Superbug colony behaviours revealed in time lapse video
From Emma Rayner
Methicillin-resistant Staphylococcus aureus, or MRSA, is the bug responsible for several infections in humans ranging from superficial to life-threatening which are difficult to treat because of antibiotic resistance. Now for the first time the scientists have shown that S. aureus, a spherical bacterium with no propulsive tail or appendages, may be capable of a form of ‘active’ motility and moving independently.
Motility is central to bacterial behaviours, such as biofilm formation, virulence and host colonisation so the discovery, published in Scientific Reports could have implications for future clinical treatments.
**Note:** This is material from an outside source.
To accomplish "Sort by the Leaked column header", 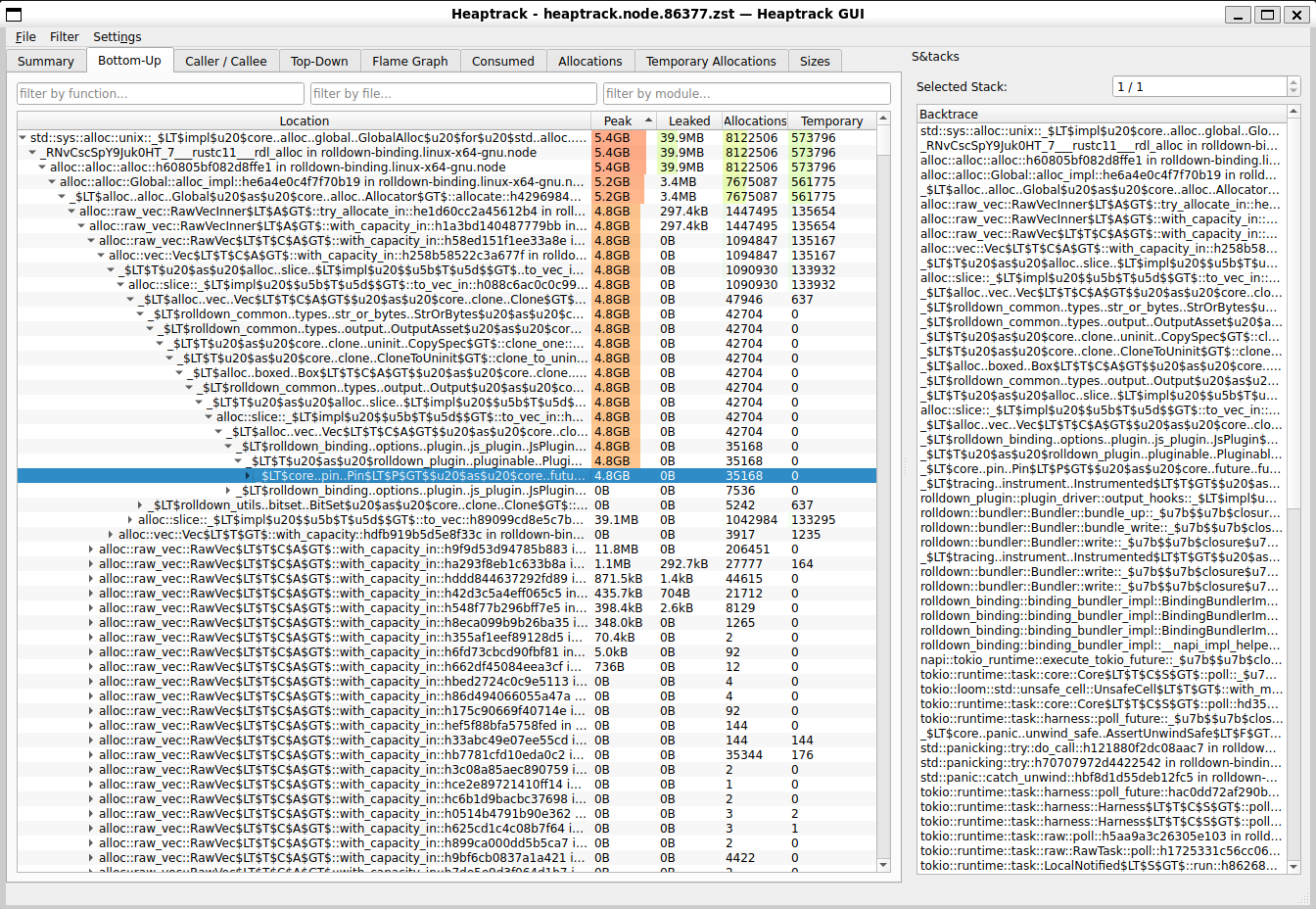I will tap(688, 120).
Dr Steve Diggle from The University of Nottingham’s School of Life Sciences, said: “Our research has focused on observing the formation of dendrites – branch-like structures that emerge from the central colony of bacteria. Using high powered microscopy, we saw that the bacteria can spread across the surface of an agar plate in structures that we have called ‘comets’. These advance outwards and precede the formation of dendrites. We have observed and photographed the comets ‘seeding’ cells behind them, without losing mass, which then grow into observable dendrites. “After 8 hours of colony growth, the comet heads are the main source of movement. Cells in the tail follow the comet heads for a while while bacteria further away no longer move. Our time-lapse video shows the whole remarkable process.”